-- REQUIREMENTS --
Put the lines of all the items below into a numbered list, leaving out blank lines.

[Text and element-pointing items]
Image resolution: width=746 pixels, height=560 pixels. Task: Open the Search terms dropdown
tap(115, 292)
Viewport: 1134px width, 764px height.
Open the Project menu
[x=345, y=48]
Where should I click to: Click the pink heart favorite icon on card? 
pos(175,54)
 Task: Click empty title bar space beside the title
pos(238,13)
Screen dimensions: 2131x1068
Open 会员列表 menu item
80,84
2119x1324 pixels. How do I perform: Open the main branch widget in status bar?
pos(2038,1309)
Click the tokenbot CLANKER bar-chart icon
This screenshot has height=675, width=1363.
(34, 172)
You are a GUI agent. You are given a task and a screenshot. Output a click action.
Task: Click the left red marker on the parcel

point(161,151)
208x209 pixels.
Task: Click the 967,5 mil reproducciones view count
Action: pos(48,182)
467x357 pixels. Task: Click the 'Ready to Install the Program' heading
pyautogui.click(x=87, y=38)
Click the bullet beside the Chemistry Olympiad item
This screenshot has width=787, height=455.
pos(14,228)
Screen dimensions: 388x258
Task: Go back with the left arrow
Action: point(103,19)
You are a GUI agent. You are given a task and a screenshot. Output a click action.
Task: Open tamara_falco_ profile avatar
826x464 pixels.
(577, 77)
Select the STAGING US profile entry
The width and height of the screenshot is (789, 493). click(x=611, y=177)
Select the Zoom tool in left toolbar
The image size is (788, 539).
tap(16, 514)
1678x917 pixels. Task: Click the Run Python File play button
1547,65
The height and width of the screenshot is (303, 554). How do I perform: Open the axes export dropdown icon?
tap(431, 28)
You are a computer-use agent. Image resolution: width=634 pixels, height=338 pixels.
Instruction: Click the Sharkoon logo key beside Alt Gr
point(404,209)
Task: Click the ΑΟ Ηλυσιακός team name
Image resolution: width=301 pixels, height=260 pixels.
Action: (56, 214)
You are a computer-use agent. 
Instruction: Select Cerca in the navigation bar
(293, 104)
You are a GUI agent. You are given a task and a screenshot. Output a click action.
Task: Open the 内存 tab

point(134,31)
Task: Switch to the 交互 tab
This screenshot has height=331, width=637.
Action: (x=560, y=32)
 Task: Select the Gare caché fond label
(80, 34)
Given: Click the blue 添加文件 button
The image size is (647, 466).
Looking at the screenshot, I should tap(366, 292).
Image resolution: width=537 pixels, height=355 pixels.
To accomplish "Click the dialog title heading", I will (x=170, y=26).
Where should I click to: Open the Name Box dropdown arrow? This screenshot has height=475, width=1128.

-- REPLY --
1. Image resolution: width=746 pixels, height=560 pixels. Task: Open the Search terms dropdown
2. tap(115, 292)
3. Viewport: 1134px width, 764px height.
4. Open the Project menu
5. [x=345, y=48]
6. Where should I click to: Click the pink heart favorite icon on card? 
7. pos(175,54)
8.  Task: Click empty title bar space beside the title
9. pos(238,13)
10. Screen dimensions: 2131x1068
11. Open 会员列表 menu item
12. 80,84
13. 2119x1324 pixels. How do I perform: Open the main branch widget in status bar?
14. pos(2038,1309)
15. Click the tokenbot CLANKER bar-chart icon
16. This screenshot has height=675, width=1363.
17. (34, 172)
18. You are a GUI agent. You are given a task and a screenshot. Output a click action.
19. Task: Click the left red marker on the parcel
20. point(161,151)
21. 208x209 pixels.
22. Task: Click the 967,5 mil reproducciones view count
23. Action: pos(48,182)
24. 467x357 pixels. Task: Click the 'Ready to Install the Program' heading
25. pyautogui.click(x=87, y=38)
26. Click the bullet beside the Chemistry Olympiad item
27. This screenshot has width=787, height=455.
28. pos(14,228)
29. Screen dimensions: 388x258
30. Task: Go back with the left arrow
31. Action: point(103,19)
32. You are a GUI agent. You are given a task and a screenshot. Output a click action.
33. Task: Open tamara_falco_ profile avatar
34. 826x464 pixels.
35. (577, 77)
36. Select the STAGING US profile entry
37. The width and height of the screenshot is (789, 493). click(x=611, y=177)
38. Select the Zoom tool in left toolbar
39. The image size is (788, 539).
40. tap(16, 514)
41. 1678x917 pixels. Task: Click the Run Python File play button
42. 1547,65
43. The height and width of the screenshot is (303, 554). How do I perform: Open the axes export dropdown icon?
44. tap(431, 28)
45. You are a computer-use agent. Image resolution: width=634 pixels, height=338 pixels.
46. Instruction: Click the Sharkoon logo key beside Alt Gr
47. point(404,209)
48. Task: Click the ΑΟ Ηλυσιακός team name
49. Image resolution: width=301 pixels, height=260 pixels.
50. Action: (56, 214)
51. You are a computer-use agent. 
52. Instruction: Select Cerca in the navigation bar
53. (293, 104)
54. You are a GUI agent. You are given a task and a screenshot. Output a click action.
55. Task: Open the 内存 tab
56. point(134,31)
57. Task: Switch to the 交互 tab
58. This screenshot has height=331, width=637.
59. Action: (x=560, y=32)
60.  Task: Select the Gare caché fond label
61. (80, 34)
62. Given: Click the blue 添加文件 button
63. The image size is (647, 466).
64. Looking at the screenshot, I should tap(366, 292).
65. Image resolution: width=537 pixels, height=355 pixels.
66. To accomplish "Click the dialog title heading", I will (x=170, y=26).
67. Where should I click to: Open the Name Box dropdown arrow? This screenshot has height=475, width=1128.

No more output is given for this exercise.